Article details courtesy of The Press and Journal

SKAT protesters are claiming a significant victory in their long-running battle against tolls after a High Court finding. But Dingwall procurator fiscal, David Hingston, has said the finding will not help them.

SKAT had petitioned the High Court in Edinburgh to force Miller Civil Engineering to release copies of concession and development agreements between the Scottish Office and the company.

They maintained the agreements would reveal that Miller was not properly and legally empowered to collect tolls. A copy of the concession agreement had already been leaked to SKAT. Because of this, they were able to quote the exact page numbers of the concession agreement which state that the concession holder does not have the right to pass on their toll collection powers.

The Judge, after reading the sections requested by SKAT suggested to Mr Robert Howie, advocate for the company, that he have an adjournment and reconsider. After a short break, he returned to court saying he agreed to hand over two clauses from the agreement to Mr Patrick Wheatley, SKAT's solicitor advocate. However, just to make sure that the demonstrators only got exactly what they asked for, the other subclauses on the page would be blanked out. The pages will be issued this coming Monday. In turn, Mr Wheatley agreed to drop the petition.
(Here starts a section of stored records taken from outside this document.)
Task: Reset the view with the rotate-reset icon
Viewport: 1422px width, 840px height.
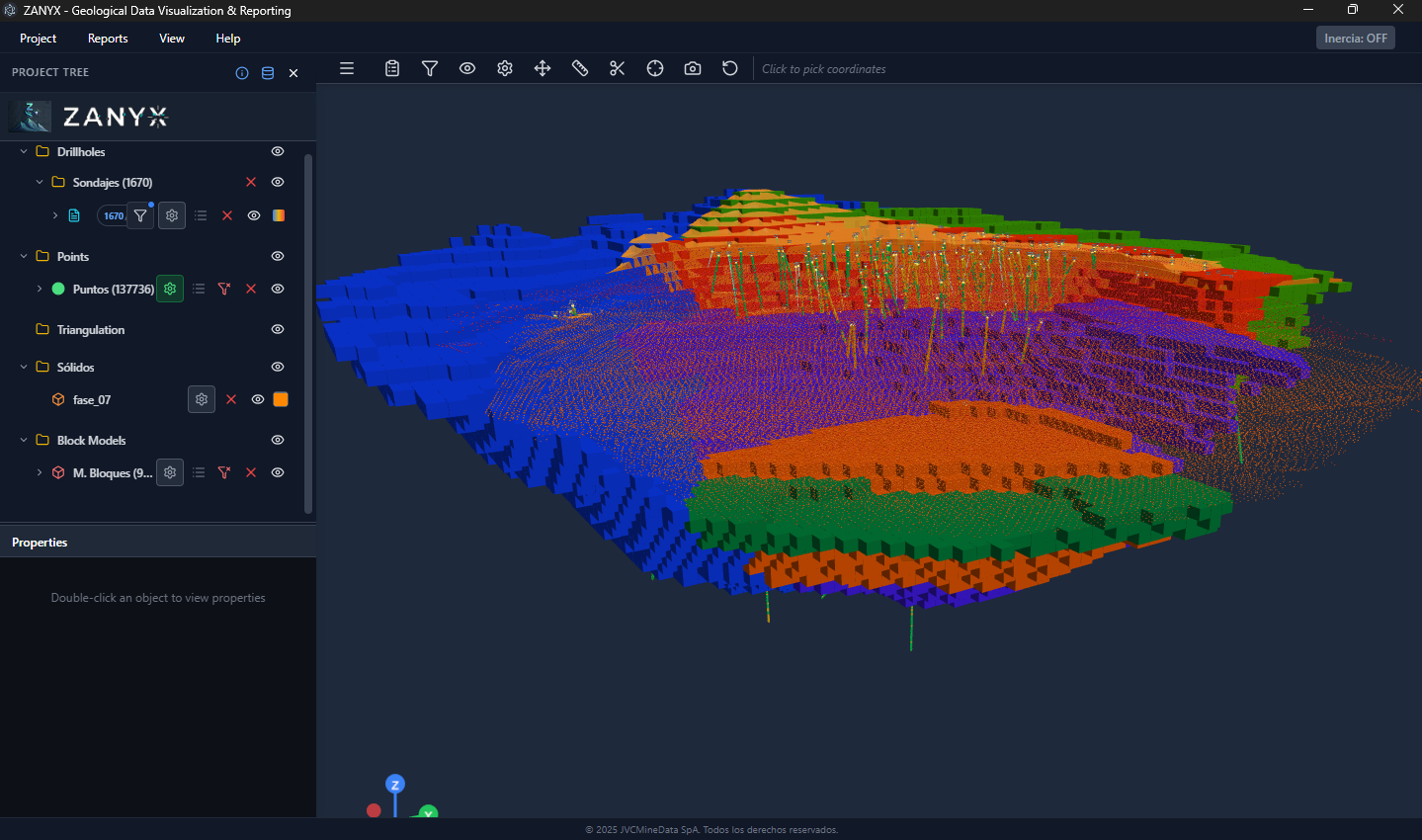Action: tap(729, 68)
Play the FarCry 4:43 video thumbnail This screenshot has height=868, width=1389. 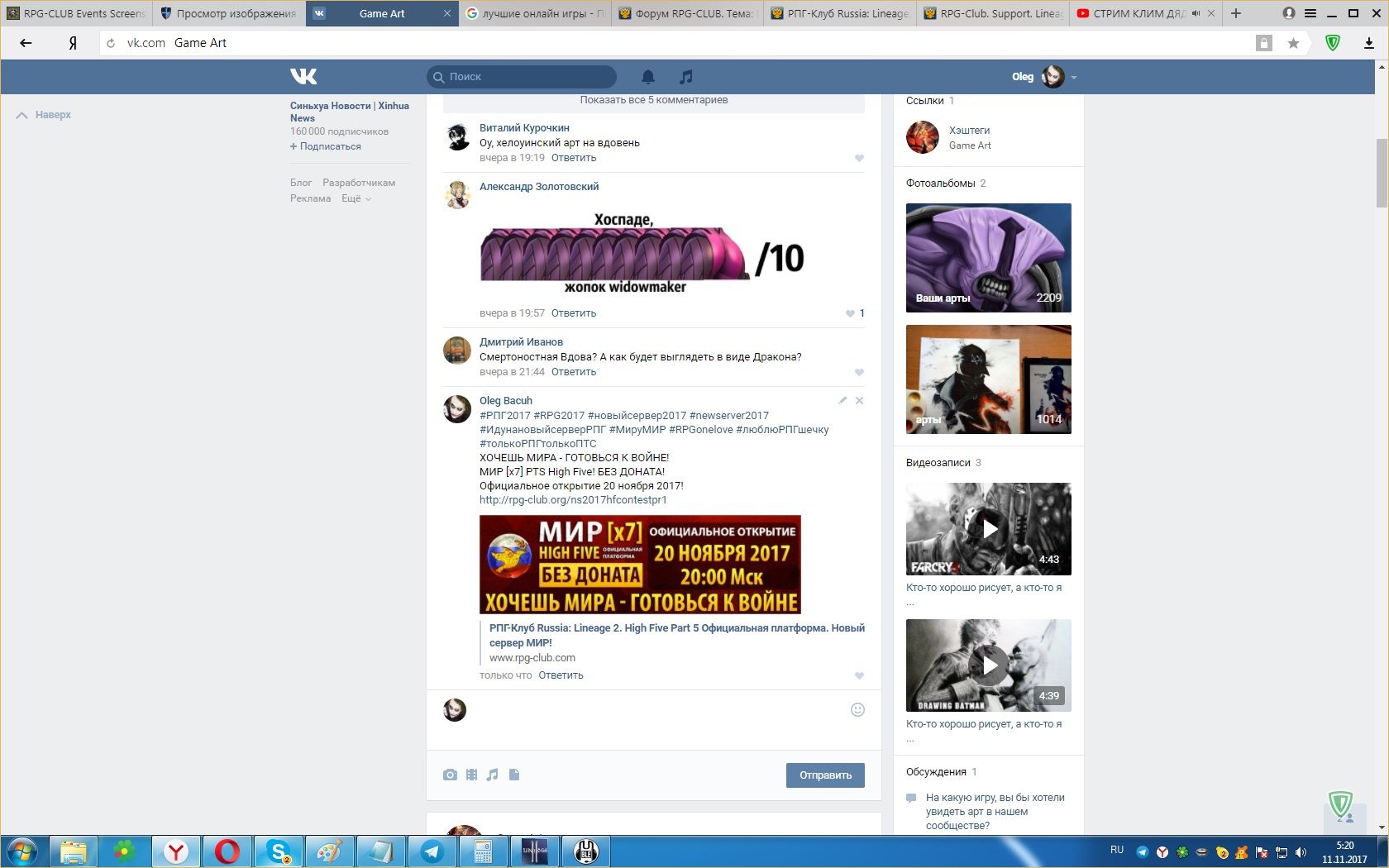[988, 529]
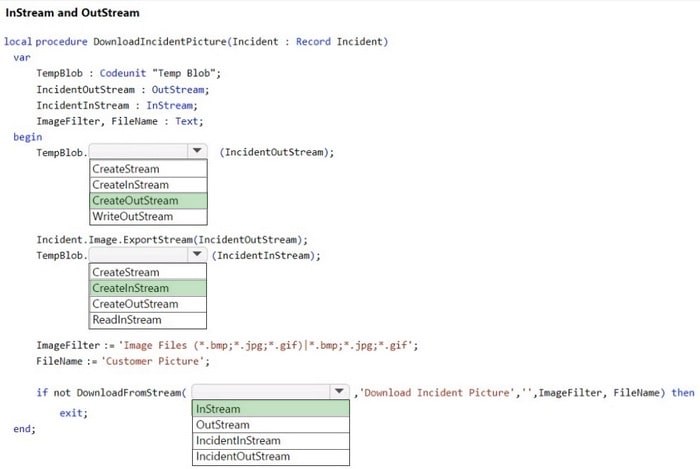Expand the dropdown arrow before (IncidentOutStream)
This screenshot has width=700, height=469.
(x=197, y=152)
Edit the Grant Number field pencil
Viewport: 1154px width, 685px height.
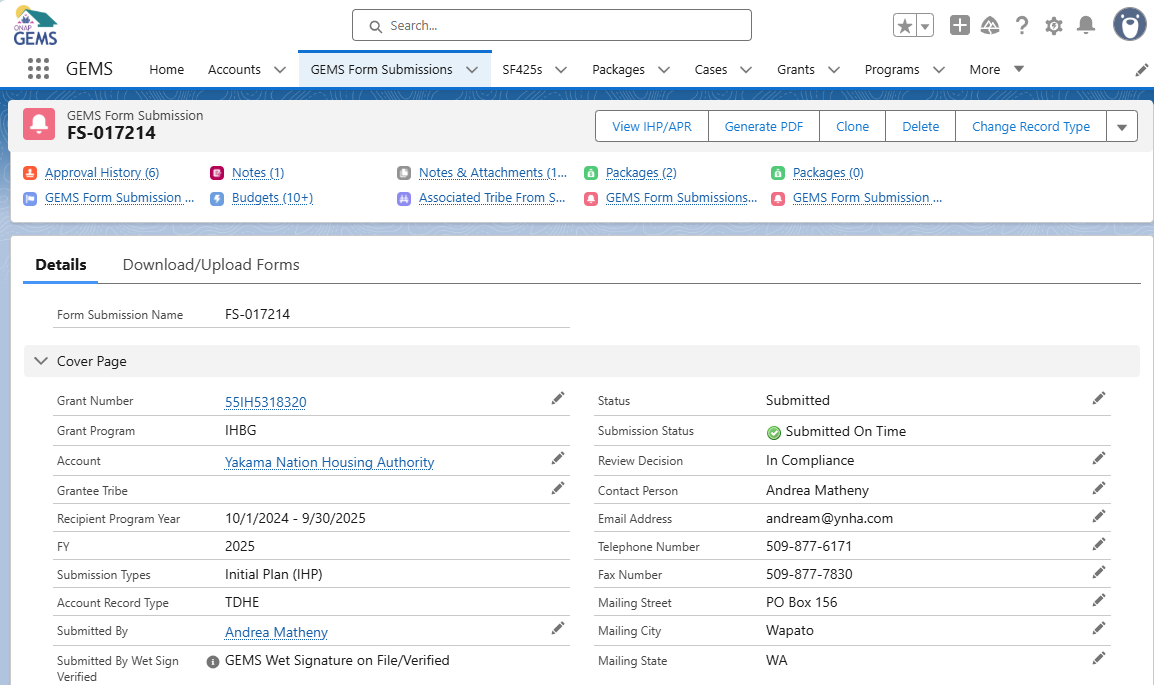pyautogui.click(x=558, y=399)
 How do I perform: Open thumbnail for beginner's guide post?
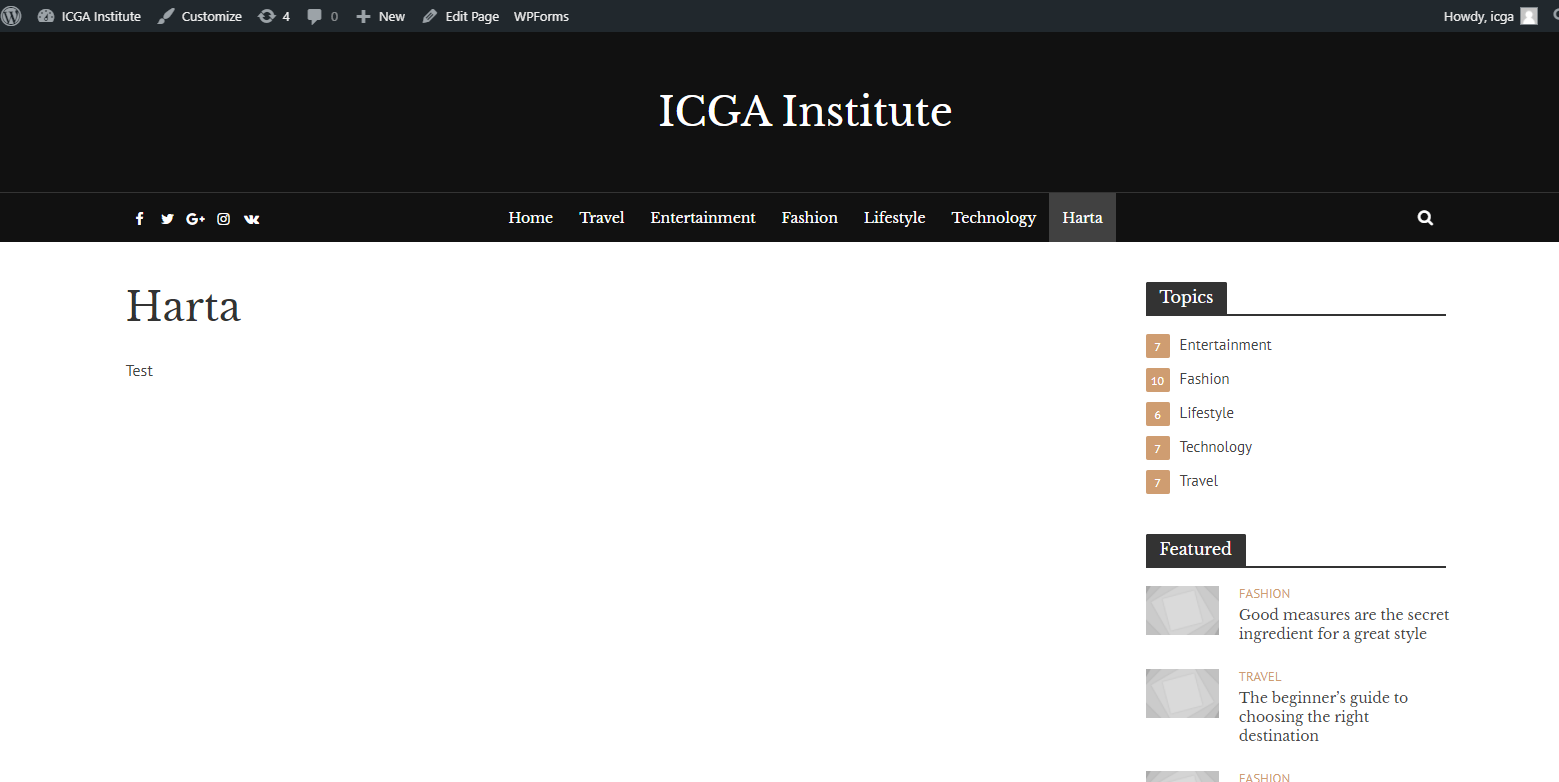pyautogui.click(x=1182, y=693)
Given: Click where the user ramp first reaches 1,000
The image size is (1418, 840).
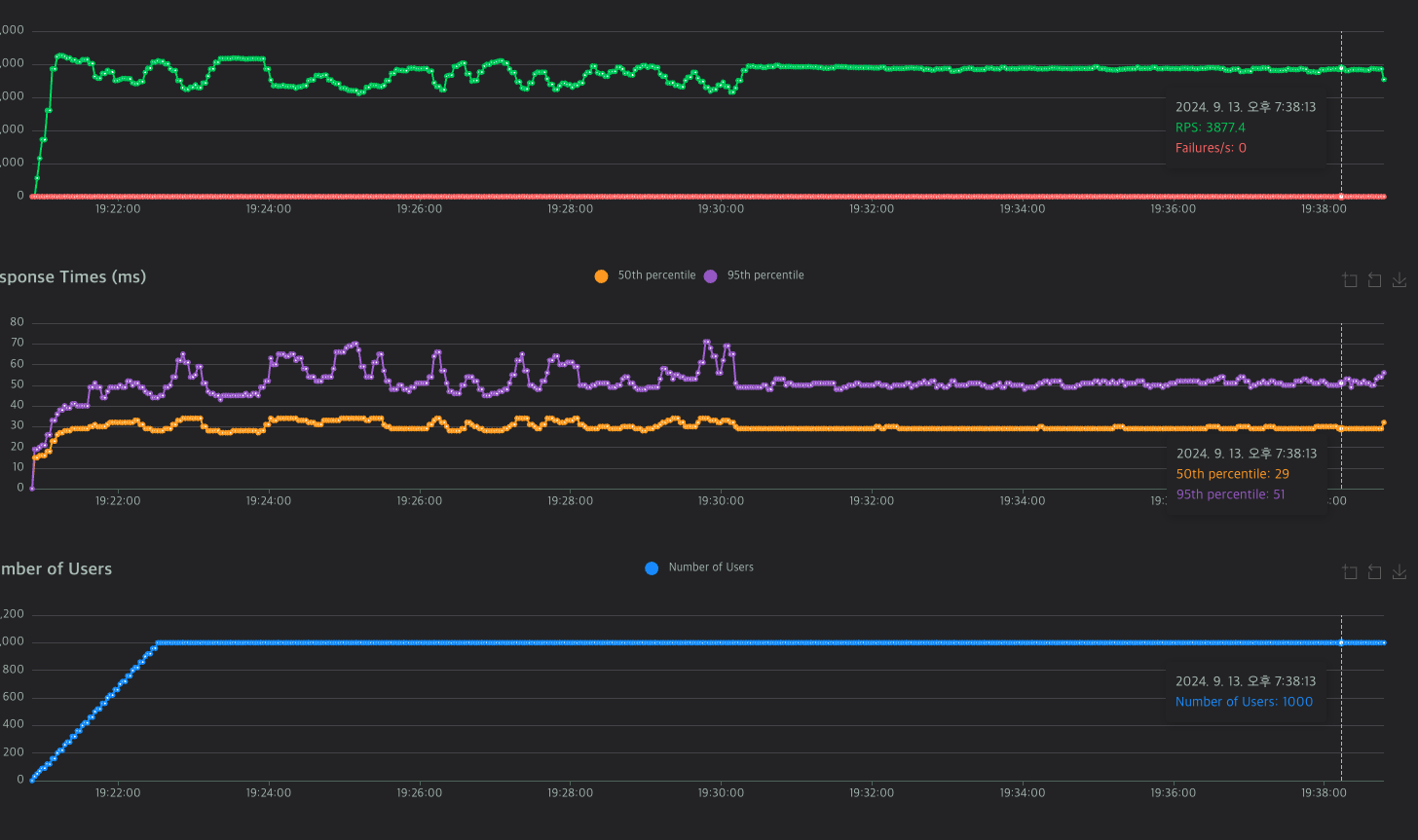Looking at the screenshot, I should tap(158, 642).
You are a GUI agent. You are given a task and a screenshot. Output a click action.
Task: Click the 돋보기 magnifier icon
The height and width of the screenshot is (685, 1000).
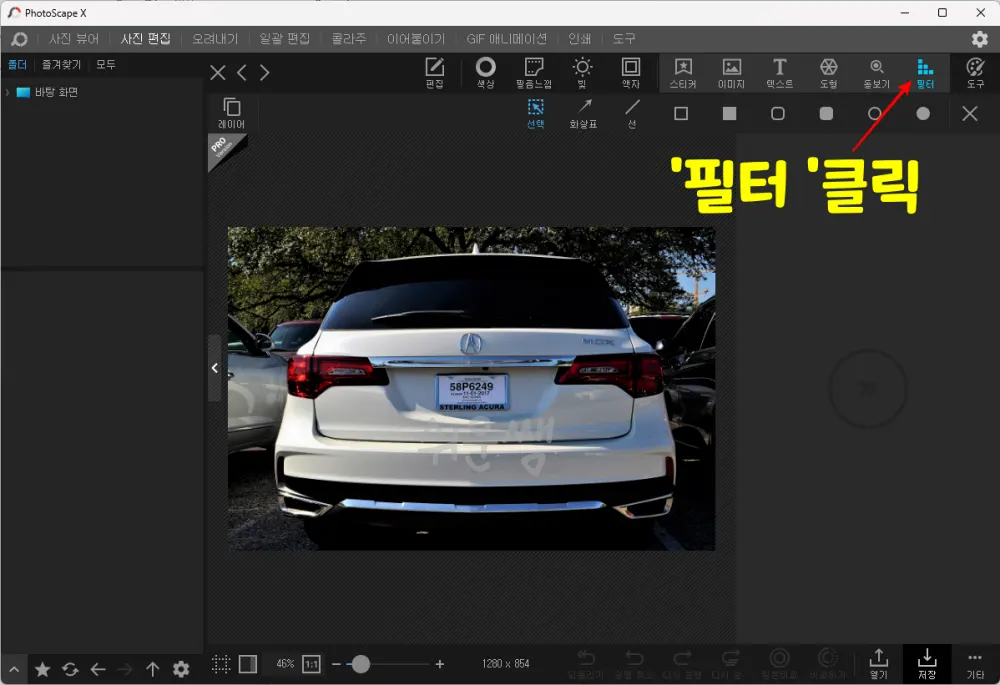click(x=877, y=72)
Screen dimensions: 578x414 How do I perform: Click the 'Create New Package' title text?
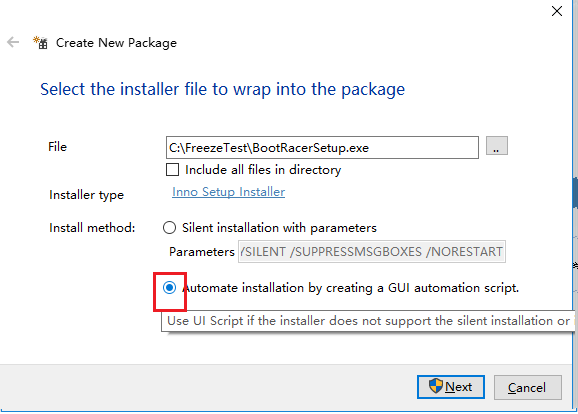click(116, 43)
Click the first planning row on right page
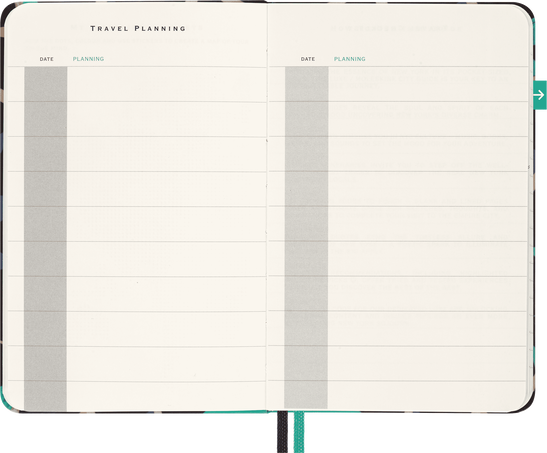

SKAT claims the handing over of the two clauses means they now have a defence in their next tolls challenge at Dingwall Sheriff Court on Tuesday, November 4.

On that date, half a dozen protestors will face charges alleging contraventions of the New Roads and Street Works Act 1991. In their defence, they will seek to challenge the authority of witnesses for the Crown to collect and charge tolls on the Skye Bridge.

Evidence of authorisation to collect and charge tolls were said to be contained in Crown productions consisting of part of a Concessionaire Agreement and a Development Agreement between the Scottish Secretary and Skye Bridge Tolls Ltd.

Campaigner Robbie the Pict said the finding discredited the fundamental plank on which the procurator fiscal was depending to prosecute non-payers.

He said, "We have maintained all along that the operation and maintenance agreements between Skye Bridge and Miller Civil Engineering do not constitute a lawful assignation of the right to collect tolls."

"We have also drawn attention to the fact that sub-contracting of the rights is prohibited. The pages that were ordered to be disclosed confirm this. "

"We are aware by checking with the Registrar of Statutory Instruments that there is no assignation in favour of Miller Civil Engineering authorising them to collect tolls. "

Dingwall fiscal David Hingston said the Crown had consistently argued that there had been no assignation by Skye Bridge Tolls Ltd to Miller Civil Engineering and the clauses were thus irrelevant. If this is the case, WHY is it employees of Miller Civil Engineering are the people who collect the tolls at the bridge???